Problem details: Convert the lines below into a JSON list of strings, one string per line, omitting any blank lines and leaving out the pictures.

..............................

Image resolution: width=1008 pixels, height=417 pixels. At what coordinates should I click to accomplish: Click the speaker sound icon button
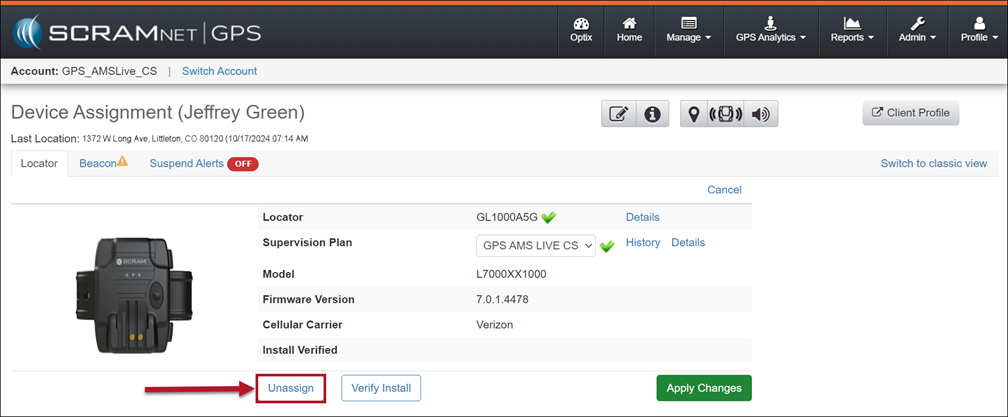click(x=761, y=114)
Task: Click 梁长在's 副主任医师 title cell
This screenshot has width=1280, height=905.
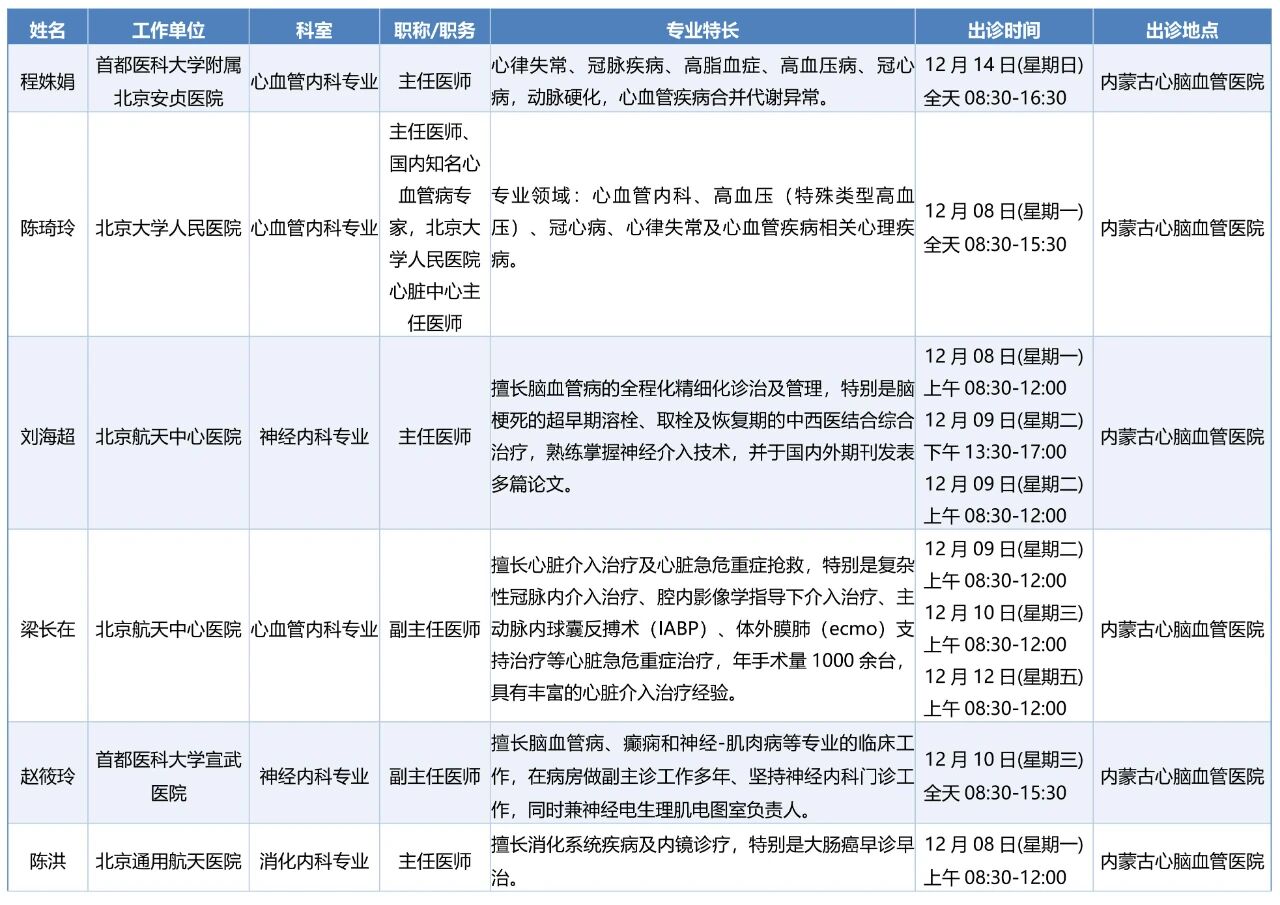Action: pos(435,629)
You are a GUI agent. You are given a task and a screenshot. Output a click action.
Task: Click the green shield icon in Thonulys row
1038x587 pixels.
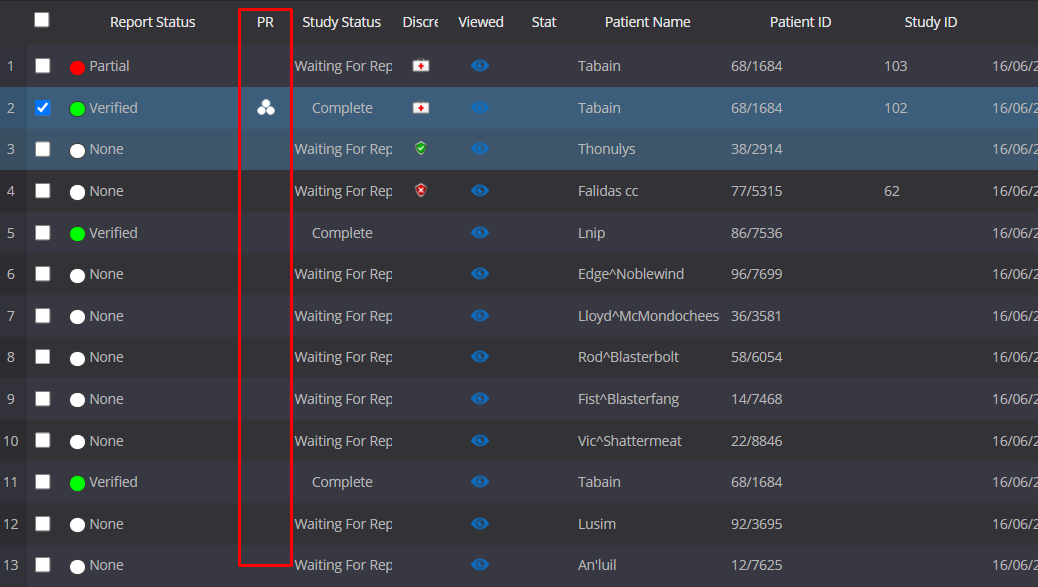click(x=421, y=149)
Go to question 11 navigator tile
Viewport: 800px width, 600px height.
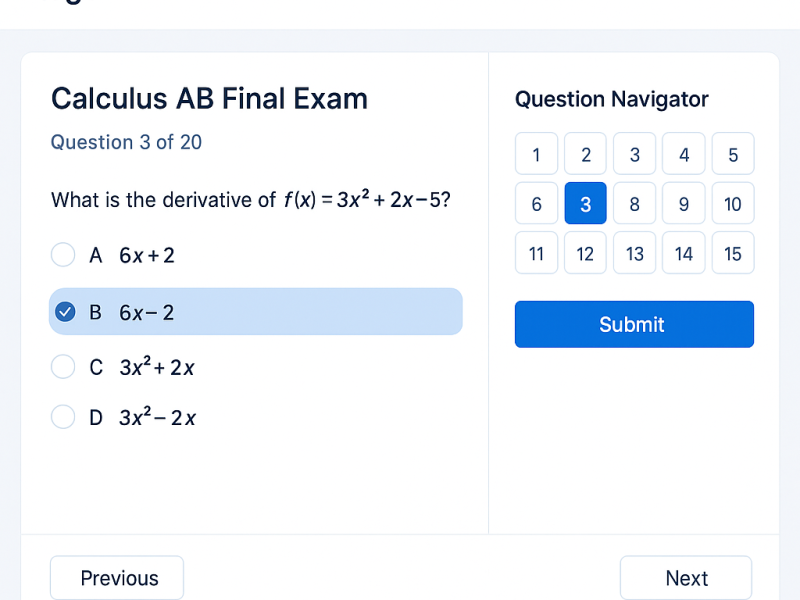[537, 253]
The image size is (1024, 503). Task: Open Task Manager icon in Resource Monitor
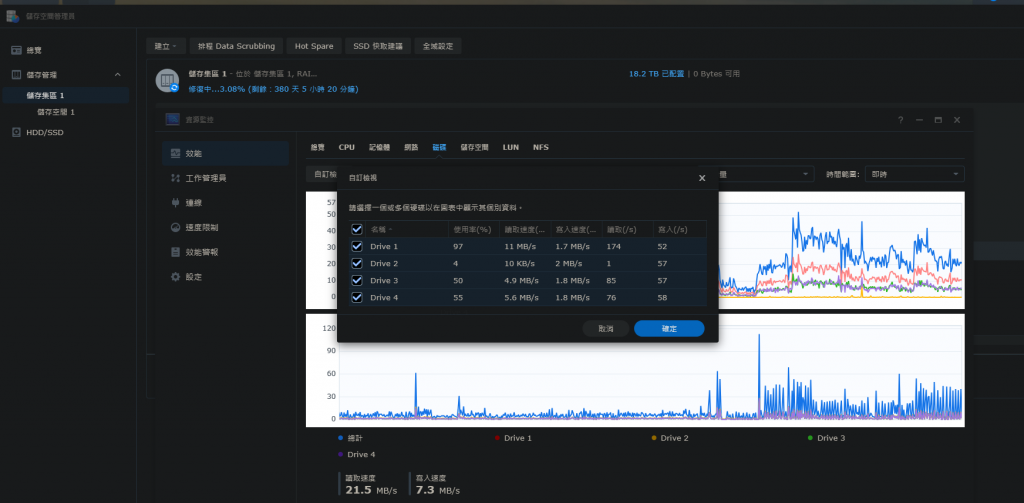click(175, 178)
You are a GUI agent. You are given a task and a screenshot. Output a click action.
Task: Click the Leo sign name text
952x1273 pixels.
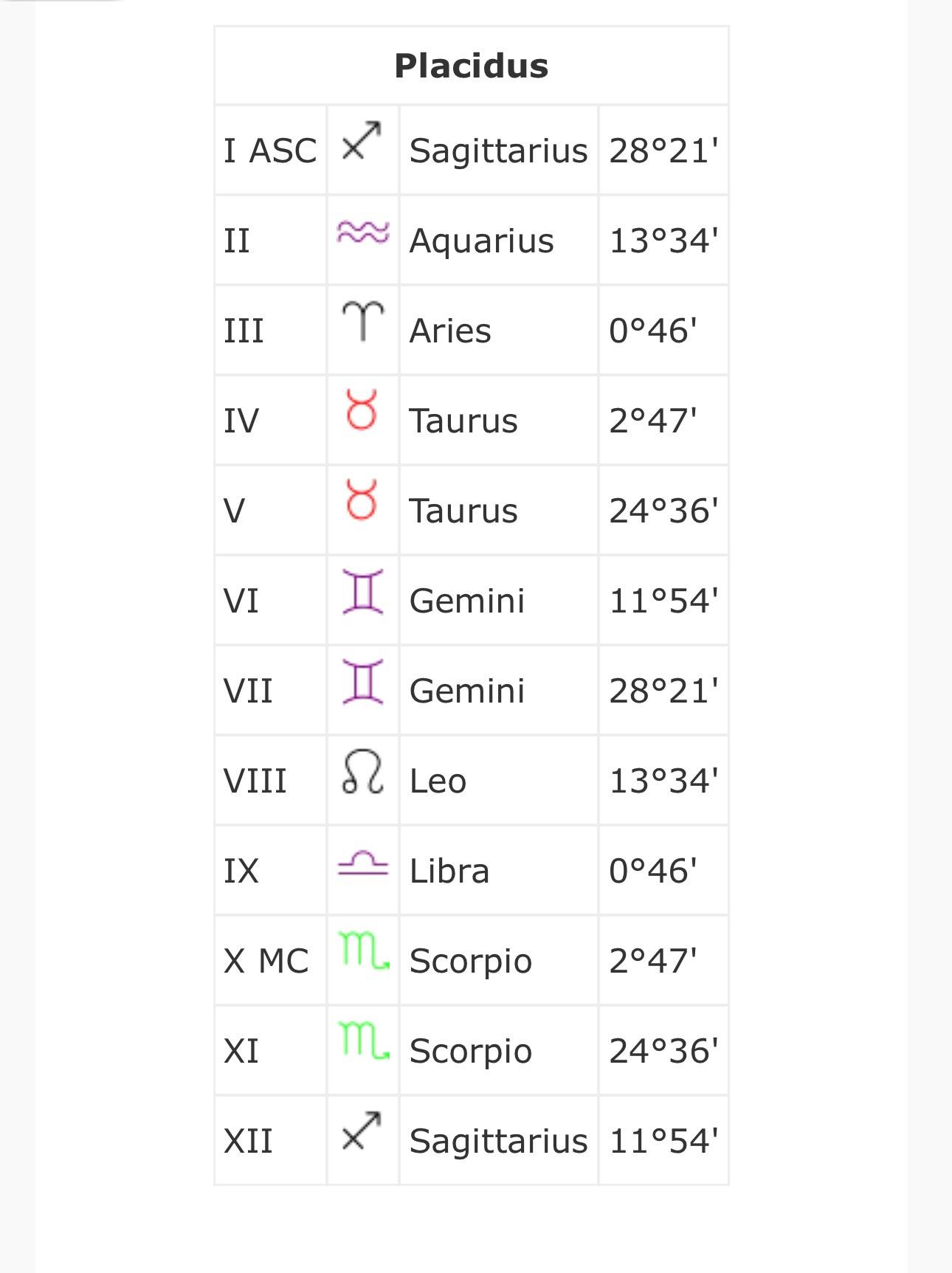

..............................

Solution:
[
  "Image resolution: width=1008 pixels, height=417 pixels. At what coordinates should I click to accomplish: Click the speaker sound icon button",
  "click(x=761, y=114)",
  "Task: Click 梁长在's 副主任医师 title cell",
  "This screenshot has width=1280, height=905.",
  "Action: pos(435,629)",
  "You are a GUI agent. You are given a task and a screenshot. Output a click action.",
  "Task: Click the green shield icon in Thonulys row",
  "1038x587 pixels.",
  "click(x=421, y=149)",
  "Go to question 11 navigator tile",
  "Viewport: 800px width, 600px height.",
  "[537, 253]",
  "The image size is (1024, 503). Task: Open Task Manager icon in Resource Monitor",
  "click(175, 178)",
  "You are a GUI agent. You are given a task and a screenshot. Output a click action.",
  "Task: Click the Leo sign name text",
  "952x1273 pixels."
]